If a business makes a loss, the Taxman allows you to deduct it from your other income and so reduce your tax bill, with conditions.
If your business ceases and you haven’t been able to get tax relief for all your losses, he won’t let you carry them forward to another business. But there’s a little known exception to the rule – Section 86 of the Income Taxes Act 2007
Before forming a limited company, you might have started off as a sole trader or partnership. When trade improved you formed a limited company but were left with some losses from the previous business that you couldn’t get tax relief for.
Your accountant may have told you it was tough luck; but actually as the company is carrying on the same trade, section 86 allows you to transfer the loss from the unincorporated business against income you take from the limited company.
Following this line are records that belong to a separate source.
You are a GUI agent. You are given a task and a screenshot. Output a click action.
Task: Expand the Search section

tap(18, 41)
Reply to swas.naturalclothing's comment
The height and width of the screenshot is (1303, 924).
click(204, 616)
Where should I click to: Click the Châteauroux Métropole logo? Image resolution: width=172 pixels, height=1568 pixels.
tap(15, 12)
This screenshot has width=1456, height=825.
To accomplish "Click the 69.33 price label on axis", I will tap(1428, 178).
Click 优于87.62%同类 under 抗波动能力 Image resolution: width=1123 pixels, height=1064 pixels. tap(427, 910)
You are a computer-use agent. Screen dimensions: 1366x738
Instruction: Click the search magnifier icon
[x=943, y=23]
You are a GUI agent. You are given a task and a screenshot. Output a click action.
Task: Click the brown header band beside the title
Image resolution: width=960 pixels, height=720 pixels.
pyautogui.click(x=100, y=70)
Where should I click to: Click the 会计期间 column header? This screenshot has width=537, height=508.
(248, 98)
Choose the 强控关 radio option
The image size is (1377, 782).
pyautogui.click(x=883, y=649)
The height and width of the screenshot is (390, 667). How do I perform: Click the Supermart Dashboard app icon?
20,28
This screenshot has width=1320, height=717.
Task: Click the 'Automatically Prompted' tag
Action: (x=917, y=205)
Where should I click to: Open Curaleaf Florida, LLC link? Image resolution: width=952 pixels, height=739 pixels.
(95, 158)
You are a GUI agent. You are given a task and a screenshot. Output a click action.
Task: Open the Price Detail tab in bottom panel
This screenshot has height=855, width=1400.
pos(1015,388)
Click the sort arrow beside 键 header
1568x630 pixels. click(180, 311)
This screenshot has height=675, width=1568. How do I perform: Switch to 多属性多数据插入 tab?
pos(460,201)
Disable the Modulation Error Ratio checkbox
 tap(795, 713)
Brian started a consultancy in 2007.
It had high set-up costs and initially trade was slow. This meant that the business made losses of £40,000 during its first two years.
But trading improved considerably and Brian’s accountant recommended that he incorporate the business. Brian transferred the trade to a limited company.
In the tax year 2012/13 Brian paid himself a salary of £40,000 to use up his losses from the old business. He would normally pay tax on this of around £6,500; instead, he’ll pay no tax at all.
If the company can’t afford to pay him all the salary at once, he can leave it in his director’s loan account and draw down on the tax-free funds whenever he wants to.